Germaine Greer hated this portrait but it could be worth $1.5m

Gabriella Coslovich, Australian Financial Review, 25 August 2022

Jeffrey Smart’s famed portrait of his friend Germaine Greer is on the market for the first time since it was painted in 1984.

With an estimate of $1 million to $1.5 million, the work, which was recently on loan to the National Gallery of Australia for its Smart retrospective, could well set a new auction record for the artist.

It comes from the collection of Joan and Peter Clemenger, whose names are synonymous with art patronage and the advertising industry.

“It’s a marvellous painting, it’s much admired,” says Peter Clemenger, a quick-witted 94-year-old who is also selling another three major works from the family collection through Deutscher and Hackett next month.

The Greer portrait is one of Clemenger’s favourites and hung in the dining room of the couple’s Melbourne home, “so Jeffrey Smart could see it when he came here”, he laughs.

Contrary to Greer’s reputation as a bold and fearless feminist and writer, Smart mischievously depicted her demurely dressed, modestly posed, and clutching a handbag firmly on her lap.

Greer, reportedly, was not amused – complaining that she never used a handbag and did not sit with her legs so primly closed. But Smart has form when it comes to teasing his famous friends – Clive James was rendered as a near-microscopic figure in a domineering urban landscape; David Malouf as an overall-wearing, hose-holding labourer.

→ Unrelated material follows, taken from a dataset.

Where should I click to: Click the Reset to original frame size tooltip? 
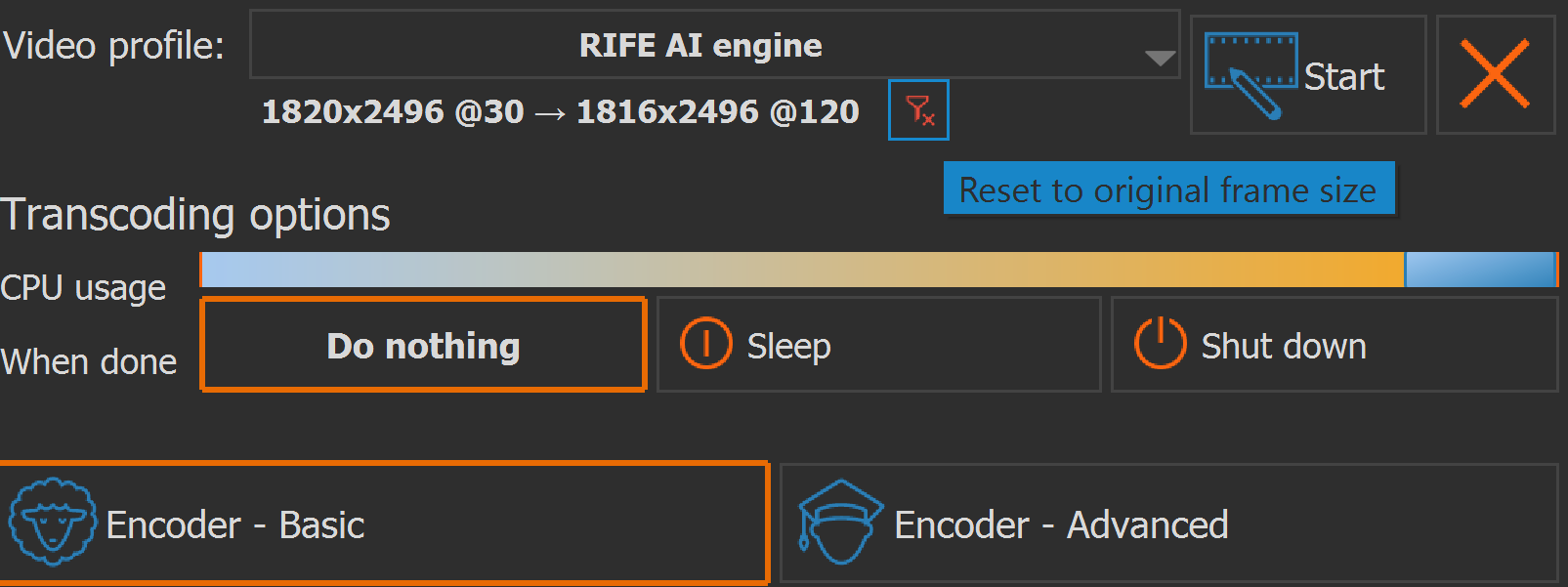(1167, 189)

Clemenger and his late wife, Joan, who died in January aged 89, started collecting art in the 1960s, with no plan other than to buy what they liked. In the process, they acquired some of the most exceptional works from the canon of Australian art.

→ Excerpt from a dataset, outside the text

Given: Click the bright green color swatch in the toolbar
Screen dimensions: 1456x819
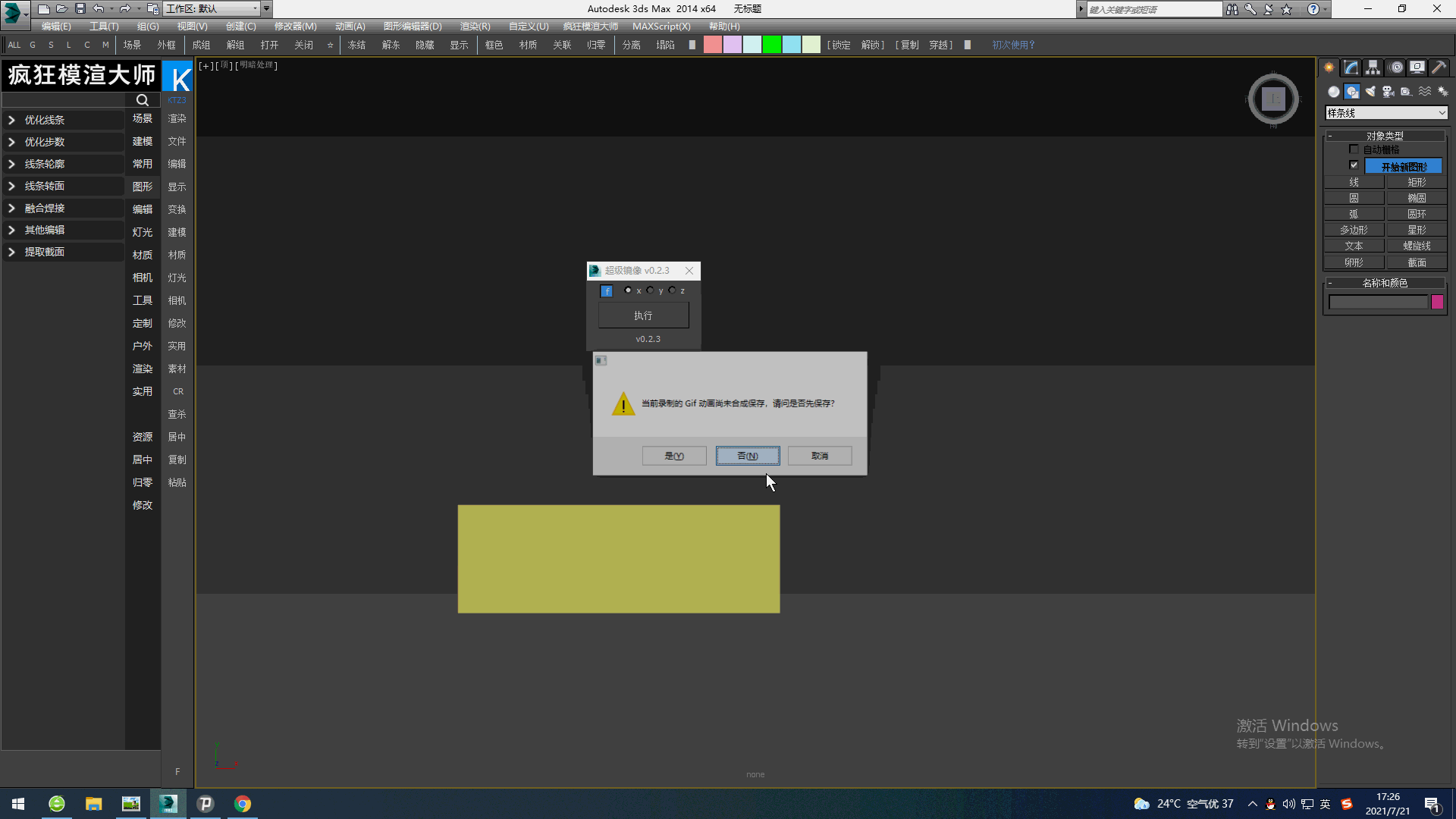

“We started rather small, two Thomas Gleghorn paintings for £5 each, and then we bought a Ray Crooke from Barry Stern in Sydney for £25,” Peter says.

The four works he is selling next month, all on the secondary market for the first time, are worth pronouncedly more. Another of his favourites is a small, blunt, Brett Whiteley self-portrait, with a curly thatch of the artist’s real hair attached.

“We were lucky to get the self-portrait,” Clemenger says.

The couple bought the painting in 1979 from Melbourne’s Joseph Brown Gallery for $4400 (about $22,800 today). It’s now valued at $280,000 to $350,000.

Not that the Clemengers ever purchased art with the idea of a reaping a profit.

“No, no way,” Clemenger says emphatically. “We bought because we liked it, there was no sense of investing at any stage, either at the beginning or the middle or the end.

“I mean, it’s proven to be a very good investment, but that’s not why we did it. We did it because we enjoyed the whole experience and I look back on it and I think somehow or other we did reasonably well.”

The portrait of Greer has stood up exceedingly well; the Clemengers bought it for $25,000 (about $57,900 today) in 1989 from Sydney art dealer Rex Irwin.

“It doesn’t sound a lot now, at the time it was a lot of money,” Clemenger says.

Also off to auction is the magnificently minimal Fred Williams painting Lysterfield Landscape, 1968 to 1969, which the Clemengers bought from London’s Marlborough Fine Art in 1996. It has an estimate of $1.6 million to $2 million.

The fourth work from the Clemenger collection is John Brack’s Posies, 1990, a symbolic still life of six wooden hands holding bouquets of flowers – a family portrait, actually, with the central hands clasping the larger posies representing John and Helen Brack, and the four smaller hands their four daughters. It is estimated at $600,000 to $800,000.

All of these works have hung in the Clemenger’s Guilford Bell-designed home since it was built in 1982 with their collection in mind.

“The house he designed for us is 100 per cent perfect for showing the paintings at their best,” Clemenger says. “There’s a certain sadness about what we’re doing, but you don’t own paintings forever. Hopefully, somebody will buy them and enjoy them… we’ve been lucky enough to have them in the house for nearly 40 years.”